TEXT EXCERPT –
Strategies to Avoid Disciplinary Removals for Students with IEPs

by Jessica Nichols, Education Consultant, Wisconsin DPI, Daniel Parker, Assistant Director of Special Education Division for Learning Support, Wisconsin DPI and Elizabeth Cook, School Psychology Consultant, Wisconsin DPI

The primary vision of the Wisconsin Department of Public Instruction is to support schools in ensuring all students are college and career ready. For many students, this vision will be easily attainable; they come to school with internal and external factors that align to our educational standards without much difficulty.  Other students, however, struggle with achieving this vision.  This is not for lack of wanting to be successful in school, but because of other factors that become barriers to the pathway to success.  Students with IEPs fall within a vulnerable population of students who are more likely to find themselves not achieving their full potential. This is particularly true for students who exhibit behavioral challenges. As educators, we can support these students through appropriate supports, careful planning, and maintaining high expectations. Through this work we can ensure that all students have equitable access to the mission and vision of our educational institutions.

GOAL OF THE EXERCISE –
According to the article on avoiding disciplinary removals for students with IEPs, what is the primary vision of the Wisconsin Department of Public Instruction?

DATA BLOCK –
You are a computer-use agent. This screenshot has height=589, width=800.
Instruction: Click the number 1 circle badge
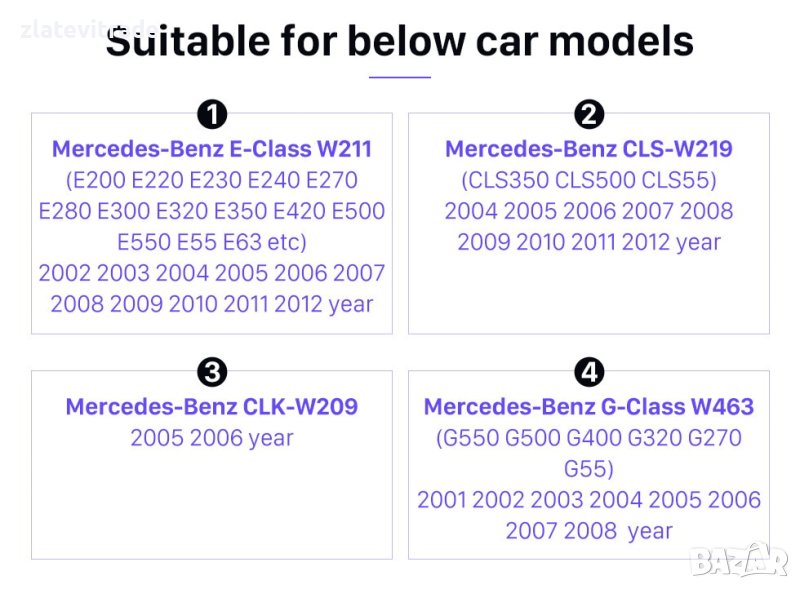point(212,115)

THE SOLUTION –
To support schools in ensuring all students are college and career ready.